We currently integrate with a number of different web solutions that identify and block traffic identified as bots. Given that we develop, host, and maintain many of our clients’ ecommerce solutions, we are well positioned to help keep inventory away from resale websites. Our CrowdHandler platform, for example, sits between customers and the ecommerce path; customers (or bots for that matter) cannot access tickets without first passing through the queue.
In computer science, the task of distinguishing between a bot and genuine customers can be viewed as a classification problem with the goal of, given a large multidimensional dataset, identifying the authenticity of the end user in real time. And, although the tech industry’s latest buzzword, Machine Learning, combined with domain driven heuristics, could play a role in tackling this issue. We’ve found that for these AI-driven solutions to be effective, large training datasets (e.g. web traffic) are required, and a reliable feedback mechanism to inform a learning algorithm.
Machine Learning allows us to identify patterns in bot behaviour that even the most sophisticated bots exhibit—trails they do not realise they’re leaving behind.
One approach we are currently working on uses (anonymous) data we’ve mined, adding AI to the way customers are allowed through the website through the use of Artificial Intelligence and Amazon Web Services. Machine Learning allows us to identify patterns in bot behaviour that even the most sophisticated bots exhibit—trails they do not realise they’re leaving behind. It will better classify between users in the virtual queue who are bots, and those who are genuine fans. And with the use of feedback mechanisms (i.e. supplying the algorithm with data confirmed to be scalpers), this prevention mechanism will learn and adapt as scalpers change their methods and strategies to circumvent detection.

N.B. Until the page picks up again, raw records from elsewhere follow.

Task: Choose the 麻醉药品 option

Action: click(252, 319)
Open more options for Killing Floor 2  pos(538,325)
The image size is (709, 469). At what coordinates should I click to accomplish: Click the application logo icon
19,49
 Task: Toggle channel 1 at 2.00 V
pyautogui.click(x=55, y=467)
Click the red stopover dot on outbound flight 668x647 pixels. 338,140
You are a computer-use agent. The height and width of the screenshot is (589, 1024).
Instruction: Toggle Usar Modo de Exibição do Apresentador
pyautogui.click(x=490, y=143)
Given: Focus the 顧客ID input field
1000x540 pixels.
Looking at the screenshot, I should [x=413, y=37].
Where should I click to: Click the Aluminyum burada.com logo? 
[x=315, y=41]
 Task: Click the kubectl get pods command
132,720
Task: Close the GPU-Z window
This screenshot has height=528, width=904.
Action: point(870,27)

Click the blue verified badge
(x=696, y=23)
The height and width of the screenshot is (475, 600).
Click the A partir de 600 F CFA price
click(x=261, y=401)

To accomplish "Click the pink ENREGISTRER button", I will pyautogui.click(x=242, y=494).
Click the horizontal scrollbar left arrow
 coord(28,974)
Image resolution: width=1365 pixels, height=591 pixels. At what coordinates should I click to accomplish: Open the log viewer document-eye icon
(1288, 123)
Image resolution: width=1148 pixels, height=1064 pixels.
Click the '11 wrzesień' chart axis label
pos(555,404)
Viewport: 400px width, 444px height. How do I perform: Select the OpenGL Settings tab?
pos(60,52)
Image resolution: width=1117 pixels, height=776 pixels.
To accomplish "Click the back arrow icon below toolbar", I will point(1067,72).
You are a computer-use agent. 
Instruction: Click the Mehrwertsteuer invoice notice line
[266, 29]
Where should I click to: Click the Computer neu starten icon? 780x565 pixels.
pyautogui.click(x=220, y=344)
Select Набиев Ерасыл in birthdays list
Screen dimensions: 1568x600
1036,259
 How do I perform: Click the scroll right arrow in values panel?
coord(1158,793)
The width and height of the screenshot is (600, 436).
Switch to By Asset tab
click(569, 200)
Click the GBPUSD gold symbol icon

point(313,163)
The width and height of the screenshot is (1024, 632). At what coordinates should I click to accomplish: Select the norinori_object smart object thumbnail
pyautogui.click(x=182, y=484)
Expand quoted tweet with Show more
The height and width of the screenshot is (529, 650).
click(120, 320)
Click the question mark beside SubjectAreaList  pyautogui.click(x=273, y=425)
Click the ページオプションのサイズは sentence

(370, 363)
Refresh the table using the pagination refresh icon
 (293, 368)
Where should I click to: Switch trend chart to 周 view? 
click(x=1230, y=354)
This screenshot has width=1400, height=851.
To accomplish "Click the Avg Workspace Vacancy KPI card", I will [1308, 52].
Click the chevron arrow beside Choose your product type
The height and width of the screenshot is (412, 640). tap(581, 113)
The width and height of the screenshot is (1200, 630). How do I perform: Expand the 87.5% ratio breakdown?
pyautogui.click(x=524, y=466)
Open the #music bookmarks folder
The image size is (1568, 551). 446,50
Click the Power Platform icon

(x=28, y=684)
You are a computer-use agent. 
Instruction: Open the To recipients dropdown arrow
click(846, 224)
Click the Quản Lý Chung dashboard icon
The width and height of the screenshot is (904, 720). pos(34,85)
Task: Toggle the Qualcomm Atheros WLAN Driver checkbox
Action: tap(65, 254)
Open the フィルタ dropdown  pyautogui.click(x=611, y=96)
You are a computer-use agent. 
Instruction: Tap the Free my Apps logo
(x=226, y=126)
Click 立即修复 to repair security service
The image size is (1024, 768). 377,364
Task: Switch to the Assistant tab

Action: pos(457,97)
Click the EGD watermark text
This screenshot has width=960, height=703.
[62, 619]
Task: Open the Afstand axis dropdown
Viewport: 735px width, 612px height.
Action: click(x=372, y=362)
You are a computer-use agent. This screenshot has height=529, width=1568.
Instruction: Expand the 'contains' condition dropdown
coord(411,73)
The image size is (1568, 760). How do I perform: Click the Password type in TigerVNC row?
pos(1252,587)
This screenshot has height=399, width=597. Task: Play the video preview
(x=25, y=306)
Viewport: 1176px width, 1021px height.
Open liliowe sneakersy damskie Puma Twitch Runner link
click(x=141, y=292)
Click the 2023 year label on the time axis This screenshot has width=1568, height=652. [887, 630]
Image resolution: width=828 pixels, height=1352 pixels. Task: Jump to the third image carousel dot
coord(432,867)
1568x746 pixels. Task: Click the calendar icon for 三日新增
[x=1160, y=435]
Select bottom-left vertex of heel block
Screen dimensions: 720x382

In this way, CrowdHandler effectively acts like a bouncer outside your local nightclub. The algorithm scans users waiting in the queue and analyses multiple attributes about their identity, but also their behaviour up until the point of entering the queue. These scalpers/touts are effectively “bounced” to the back of the queue or blocked completely, allowing real fans access to tickets. And whilst we have some useful heuristic-based blocking rules in place (e.g. frequency of requests combined with number of sessions from a single IP address, user agent strings) there is certainly more experimentation to be done in order to combat the degree of sophisticated attacks these bots present.
So, the battle against bots is an ongoing one. Legislative action is allowing primary ticket sellers (who have preventative measures in place) to seek the prosecution of scalpers/touts, who could be subject to unlimited fines or incarceration. Greater transparency of sellers on secondary ticket markets will help us develop better algorithms for stopping scalpers at the box office. There are other fronts opening up on this fight too, for example Ticketmaster’s Paperless Ticketing program, which challenges how we identify ticket holders at point of entry. All of this provides incentive to invest and enhance our tout / scalper detection system, with the aim of protecting the reputation of our clients.